A few days ago I had dinner with some people, and of course we discussed the Apple Watch. Some people were skeptical and took the position that it wouldn’t be of much value, and challenged me to explain to them why it would be a useful gadget. I was about to mention some reasons when someone interrupted me and said ‘Boris would buy anything with an Apple logo on it, so he doesn’t even need a reason.’
We all laughed, but then I started thinking. The thing is, he’s right. Almost. I’m very much inclined to consider anything that Apple produces. If it comes up with a new product I’ll at the very least give the company the benefit of the doubt and give it a try. The reason goes deeper than mere fanboyism though.

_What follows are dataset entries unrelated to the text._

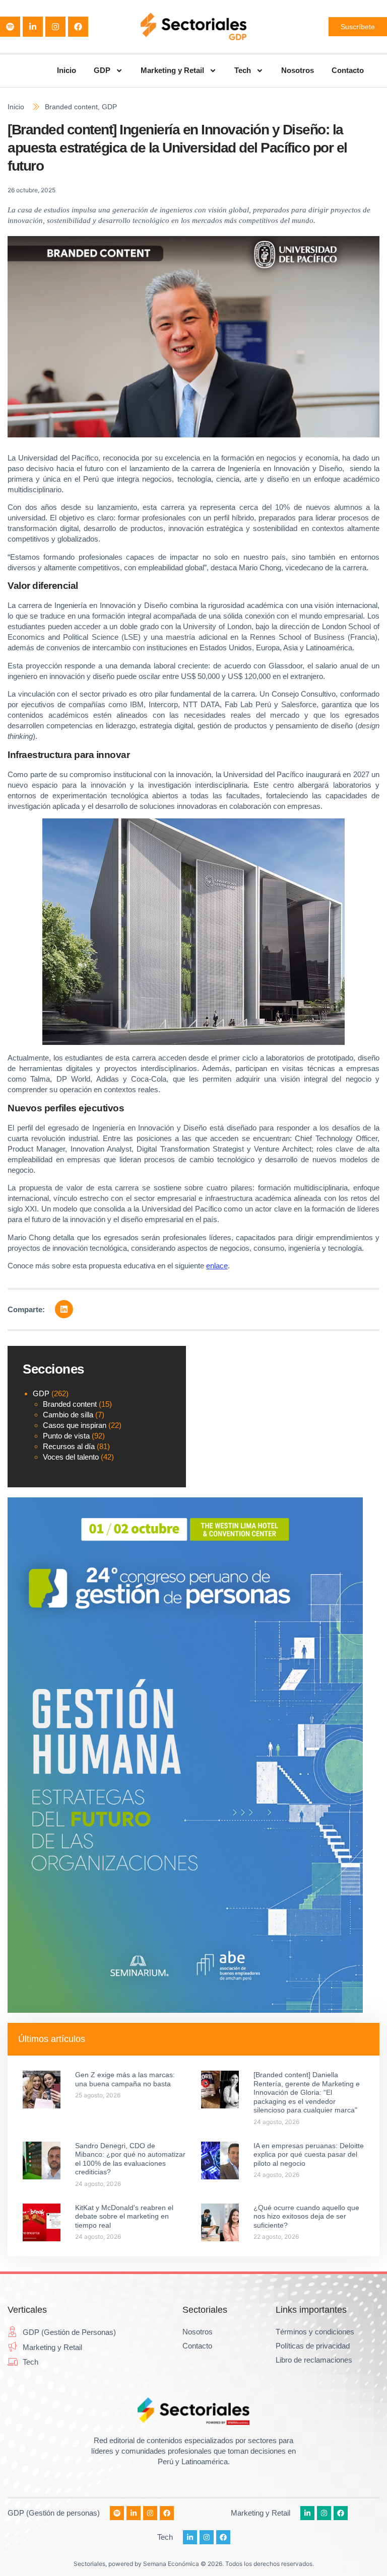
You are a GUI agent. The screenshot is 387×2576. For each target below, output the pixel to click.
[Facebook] (78, 27)
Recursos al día (69, 1446)
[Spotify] (10, 27)
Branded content (71, 107)
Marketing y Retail (172, 70)
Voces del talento (71, 1457)
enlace (217, 1265)
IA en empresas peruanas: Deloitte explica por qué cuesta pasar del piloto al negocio (308, 2154)
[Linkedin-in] (33, 27)
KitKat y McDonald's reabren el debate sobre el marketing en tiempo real (124, 2216)
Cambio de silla (68, 1414)
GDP (102, 70)
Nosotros (297, 70)
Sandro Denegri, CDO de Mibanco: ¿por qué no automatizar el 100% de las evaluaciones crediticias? (130, 2159)
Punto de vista (66, 1435)
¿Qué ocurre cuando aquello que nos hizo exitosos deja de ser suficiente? (306, 2216)
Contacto (348, 70)
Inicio (66, 70)
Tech (242, 70)
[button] (64, 1309)
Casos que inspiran (74, 1425)
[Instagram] (55, 27)
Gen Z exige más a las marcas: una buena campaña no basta (125, 2079)
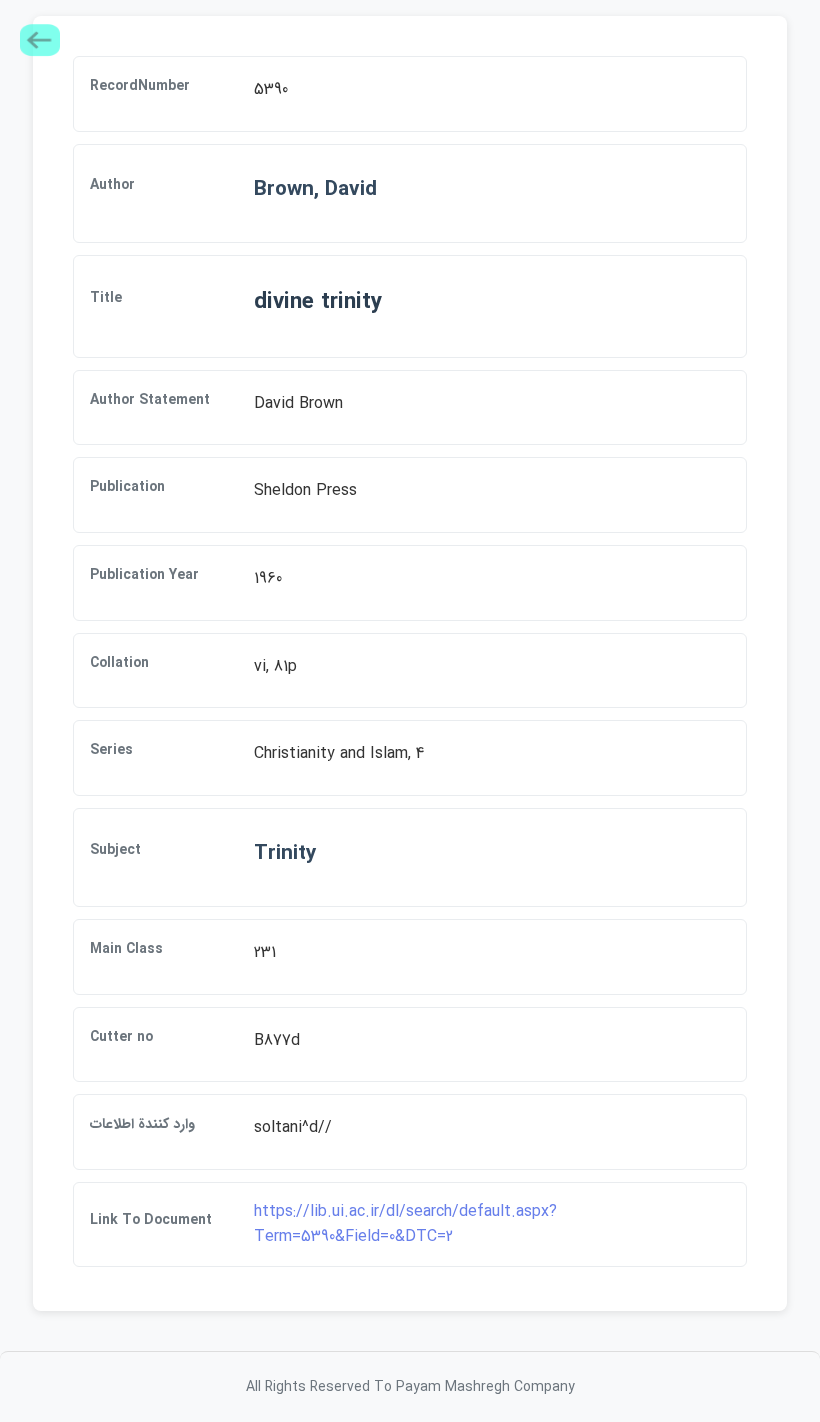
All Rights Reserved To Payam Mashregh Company (410, 1387)
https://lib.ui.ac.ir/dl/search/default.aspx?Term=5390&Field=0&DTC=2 (405, 1224)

Over the years I’ve come to trust Apple to offer me products that make the rest of my Apple gadgets more valuable. I used to own a MacBook only. But then you get an iPhone, and suddenly you notice that both the iPhone and MacBook work together so well. Then you might get an Apple TV, and suddenly you can stream from the two gadgets you already own, and everything gets better.

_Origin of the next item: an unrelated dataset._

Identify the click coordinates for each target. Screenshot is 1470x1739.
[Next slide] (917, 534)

It’s like a personal network effect where every Apple node I add makes my other gadgets more useful and therefore more valuable to me.

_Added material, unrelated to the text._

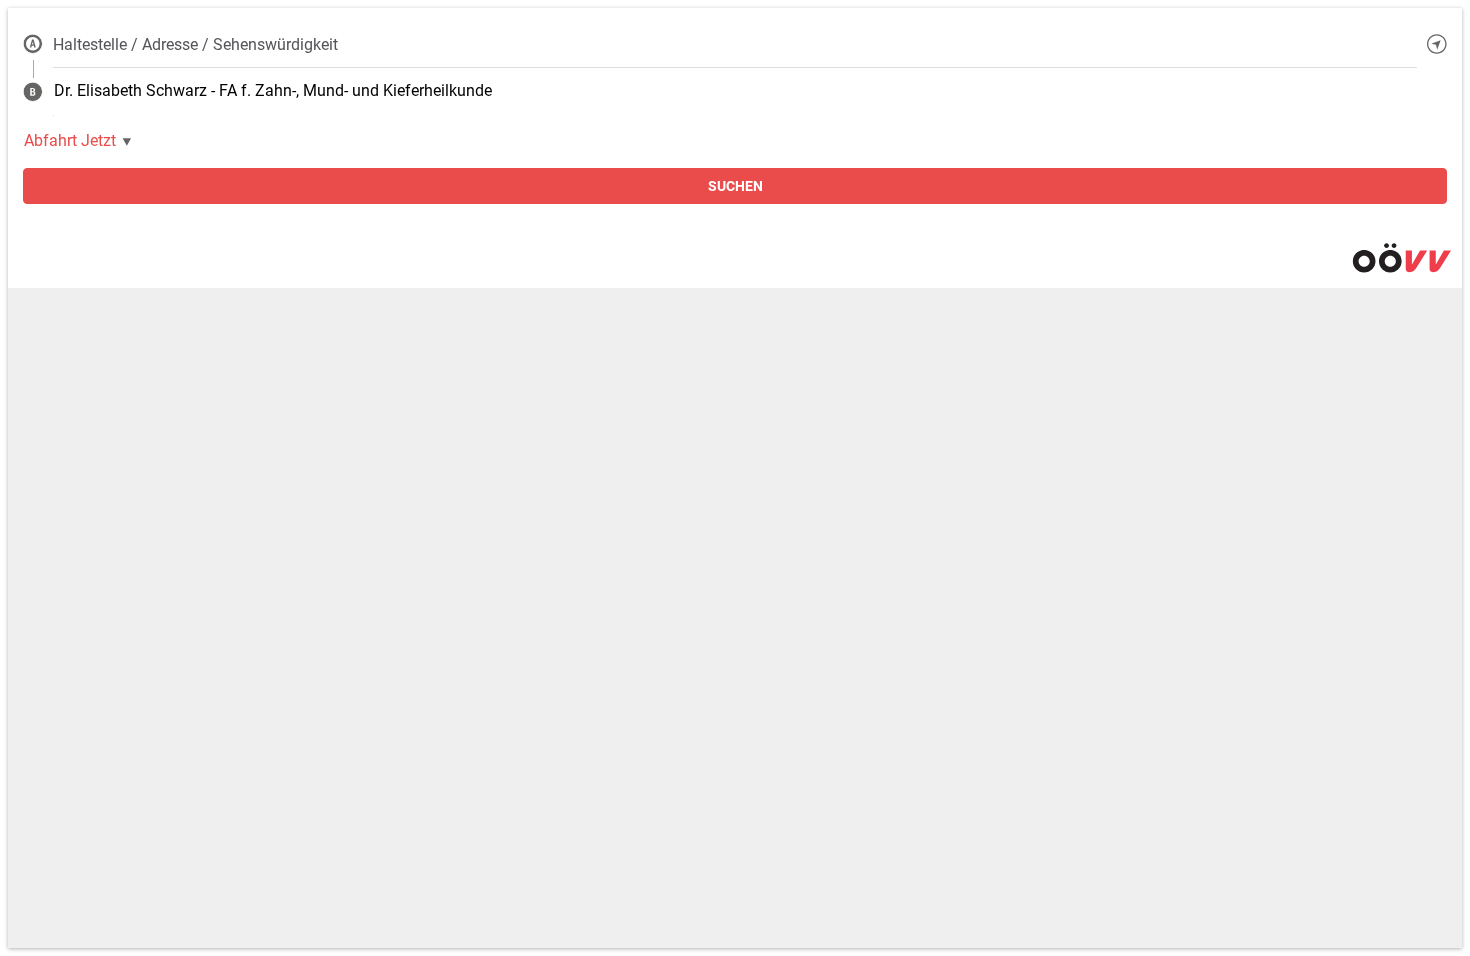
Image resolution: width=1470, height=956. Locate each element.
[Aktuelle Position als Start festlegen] (1437, 44)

We are already hearing stories about people who noticed that suddenly the battery on their iPhone lasts a lot longer than it did before they got an Apple Watch. It simply means that they interact with the Apple Watch more and leave the iPhone locked in their pockets or bags. This is ‘the Apple Experience.’
So yeah, some people, including me, seem to buy almost everything that Apple sells. But that’s because Apple manages to come up with products that aren’t just individual items, but components of a system where the whole is greater than the sum of its parts.